To activate a set of genes, CRISPRa systems require simultaneous expression of CRISPRa proteins (like dCas9-VP64 or dCas9-VPR) and gRNA cassettes, while ORF strategies need co-delivery of multiple ORFs. The best approach to achieve specific goals should be evaluated on a case-by-case basis. For in vitro experiments, if the goal is to achieve strong expression of genes for directed differentiation, direct ORF overexpression is preferred. A combination of multiple promoters and 2A or internal ribosome entry site sequences can enable polycistronic expression of multiple ORFs in the same cell, exemplified by four ORFs for direct cardiac reprogramming (Liu et al., 2017) and nine ORFs for pig germline engineering (Yue et al., 2021). For a large-scale multiplexed screen, CRISPRa systems could be more feasible due to the ease of design and synthesis of gRNA libraries. However, with the newly reported human TFome library (Ng et al., 2021), pooled ORF screens for cell fate engineering are also made more accessible. In vivo neuronal programming with TFs is not only important for understanding cellular plasticity and activity, but also an attractive strategy for regenerative medicine. Major roadblocks surrounding in vivo CRISPRa applications include delivery of components, strength of activators (Pandelakis et al., 2020) and immunogenicity of CRISPR proteins. Because of the relatively large size of CRISPRa protein modules (4 kb for dCas9 not including activators), optimization of in vivo delivery of CRISPRa modules is an active area of research.
Conclusions and Outlooks
Here, we summarized recent developments using CRISPRa for in vitro and in vivo neuronal programming. We also highlighted multiplexed neuronal differentiation screens using CRISPRa or ORF expression. Critical technical parameters of these strategies to consider are gene expression levels, gRNA specificity and strength, gene isoform control, scalability for combinatorial testing, stable cellular programming, as well as gene and gRNA delivery. To harness the full potential of CRISPRa for combinatorial screening approaches, careful and rational design of gRNA libraries, scalable readout of perturbation/effects, and statistically robust analysis pipelines are needed. As demonstrated in aforementioned studies, there is a tendency to validate gRNA hits with ORF overexpression as a gold standard in part because of potential off-target effects from gRNA/CRISPR. There are many examples showing that ORF strategies are better suited for generating stable inducible cell lines required for downstream characterizations and applications of the programmed neurons.

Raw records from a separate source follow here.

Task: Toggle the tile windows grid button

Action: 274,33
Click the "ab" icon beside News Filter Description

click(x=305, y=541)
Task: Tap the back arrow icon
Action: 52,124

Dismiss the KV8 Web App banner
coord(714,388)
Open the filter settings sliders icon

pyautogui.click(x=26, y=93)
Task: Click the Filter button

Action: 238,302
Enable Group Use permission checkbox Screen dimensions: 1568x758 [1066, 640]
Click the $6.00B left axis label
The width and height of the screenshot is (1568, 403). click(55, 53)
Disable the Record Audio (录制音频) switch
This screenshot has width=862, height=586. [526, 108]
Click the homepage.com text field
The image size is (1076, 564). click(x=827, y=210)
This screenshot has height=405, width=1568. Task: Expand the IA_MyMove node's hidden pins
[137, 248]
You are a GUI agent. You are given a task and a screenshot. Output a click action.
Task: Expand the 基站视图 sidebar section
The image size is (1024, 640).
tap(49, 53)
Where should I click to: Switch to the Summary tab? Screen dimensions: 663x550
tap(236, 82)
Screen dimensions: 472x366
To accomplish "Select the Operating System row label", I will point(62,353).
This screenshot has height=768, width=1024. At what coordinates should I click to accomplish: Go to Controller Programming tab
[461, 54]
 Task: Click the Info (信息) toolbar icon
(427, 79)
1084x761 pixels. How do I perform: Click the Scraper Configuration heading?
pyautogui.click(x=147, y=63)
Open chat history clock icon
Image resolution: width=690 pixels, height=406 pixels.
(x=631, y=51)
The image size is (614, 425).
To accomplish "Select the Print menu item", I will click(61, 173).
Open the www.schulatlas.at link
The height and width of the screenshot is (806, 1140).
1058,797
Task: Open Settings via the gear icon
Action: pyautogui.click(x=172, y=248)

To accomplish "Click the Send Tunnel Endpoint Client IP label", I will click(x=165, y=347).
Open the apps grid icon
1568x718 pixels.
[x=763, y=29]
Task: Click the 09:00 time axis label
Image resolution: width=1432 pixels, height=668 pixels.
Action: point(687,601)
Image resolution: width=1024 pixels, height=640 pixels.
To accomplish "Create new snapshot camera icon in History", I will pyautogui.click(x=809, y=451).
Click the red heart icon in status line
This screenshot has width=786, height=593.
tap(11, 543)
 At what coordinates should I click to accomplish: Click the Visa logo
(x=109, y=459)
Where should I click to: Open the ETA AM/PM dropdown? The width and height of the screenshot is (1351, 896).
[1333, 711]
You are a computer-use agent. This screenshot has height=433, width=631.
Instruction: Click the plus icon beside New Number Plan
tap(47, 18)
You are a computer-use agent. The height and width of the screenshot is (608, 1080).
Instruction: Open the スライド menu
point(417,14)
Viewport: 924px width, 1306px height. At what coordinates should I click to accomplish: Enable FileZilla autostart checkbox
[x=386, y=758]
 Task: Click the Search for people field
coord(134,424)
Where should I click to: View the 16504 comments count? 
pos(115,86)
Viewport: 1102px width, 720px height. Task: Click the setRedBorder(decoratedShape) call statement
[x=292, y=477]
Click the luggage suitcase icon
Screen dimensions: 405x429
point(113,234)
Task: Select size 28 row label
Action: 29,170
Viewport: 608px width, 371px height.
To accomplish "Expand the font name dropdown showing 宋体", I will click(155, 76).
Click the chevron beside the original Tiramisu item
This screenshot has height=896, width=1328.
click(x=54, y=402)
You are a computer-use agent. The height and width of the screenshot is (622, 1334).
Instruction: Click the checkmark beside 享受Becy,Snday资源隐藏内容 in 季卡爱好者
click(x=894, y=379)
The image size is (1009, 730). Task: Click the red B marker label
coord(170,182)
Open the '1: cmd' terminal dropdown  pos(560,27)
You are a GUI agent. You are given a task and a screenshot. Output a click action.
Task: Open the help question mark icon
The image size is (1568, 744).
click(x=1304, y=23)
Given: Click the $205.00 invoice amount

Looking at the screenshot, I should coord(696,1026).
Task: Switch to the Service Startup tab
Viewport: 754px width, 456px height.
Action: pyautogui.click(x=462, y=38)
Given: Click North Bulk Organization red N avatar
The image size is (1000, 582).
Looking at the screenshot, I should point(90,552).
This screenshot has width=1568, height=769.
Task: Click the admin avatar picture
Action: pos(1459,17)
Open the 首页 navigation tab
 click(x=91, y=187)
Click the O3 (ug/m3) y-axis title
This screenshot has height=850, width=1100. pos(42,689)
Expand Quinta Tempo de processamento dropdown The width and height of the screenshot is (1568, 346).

As a readout, single cell RNA-seq allows cell type heterogeneity of multiple organs to be resolved at an unprecedented level (Regev et al., 2017; Schaum et al., 2018). Single cell reference atlases of human brain cell types represent an outstanding resource for in vitro cell fate studies (Hodge et al., 2019). Due to the advent of tools employing various computational techniques for comparing single cell datasets (Abdelaal et al., 2019; Tran et al., 2020; Pasquini et al., 2021), researchers can now map the identity of novel induced-cells to a much more detailed reference. Yet, neurons can differ by neurotransmitter identity, function, position, physiology, morphology, and molecular profiles. In order to create an adequate neuronal taxonomy, it is required to link relevant phenotype information about neurons with the respective transcriptome profile (Winnubst et al., 2020), as successfully shown for classifying mouse retinal bipolar cells coupling transcriptome and morphology (Shekhar et al., 2016). In line with this, using the spatial and transcriptomic information from the whole human brain (Wang Q. et al., 2020), it is possible to classify cells of in vitro derived brain organoids as part of different brain areas, only by measuring the gene expression profile (Fleck et al., 2021). In forward programming screens, the expression of pan-neuronal markers is well suited for systematically testing arising neuronal phenotypes, but each selected TF or combination is likely directing towards different neuronal subtypes and their features need to be further investigated. With the help of high-throughput cellular phenotyping approaches like single-cell and spatial -omics technologies, we are optimistic that ongoing unbiased combinatorial CRISPRa or ORF screens will lead to the discovery of many neuronal differentiation protocols, which will consist of not only novel neurogenic TFs but also new combinations of known neurogenic TFs. As a whole, cellular programming using CRISPRa and ORF technologies will likely enable the production of many neuronal cell types for a plethora of applications.
Author Contributions
SL: writing and conceptualizing of the original draft. JS, GP, AHMN, PK, GMC and VB: writing, review and editing. VB: funding.
Funding
JS acknowledges support by the Joachim Herz Stiftung. VB acknowledges funding by the European Research Council (ERC-StG-678071 - ProNeurons, ERC-2020-PoC-966709-iPhotoreceptors), by the Deutsche Forschungsgemeinschaft (SPP2127, EXC-2151-390873048 - Cluster of Excellence - ImmunoSensation2 at the University of Bonn) and the Volkswagen Foundation (Freigeist - A110720).
Conflict of Interest
GMC, PK, and AHMN are co-founders of and have equity in GC Therapeutics, Inc. Full disclosure for GMC is available at arep.med.harvard.edu/gmc/tech.html.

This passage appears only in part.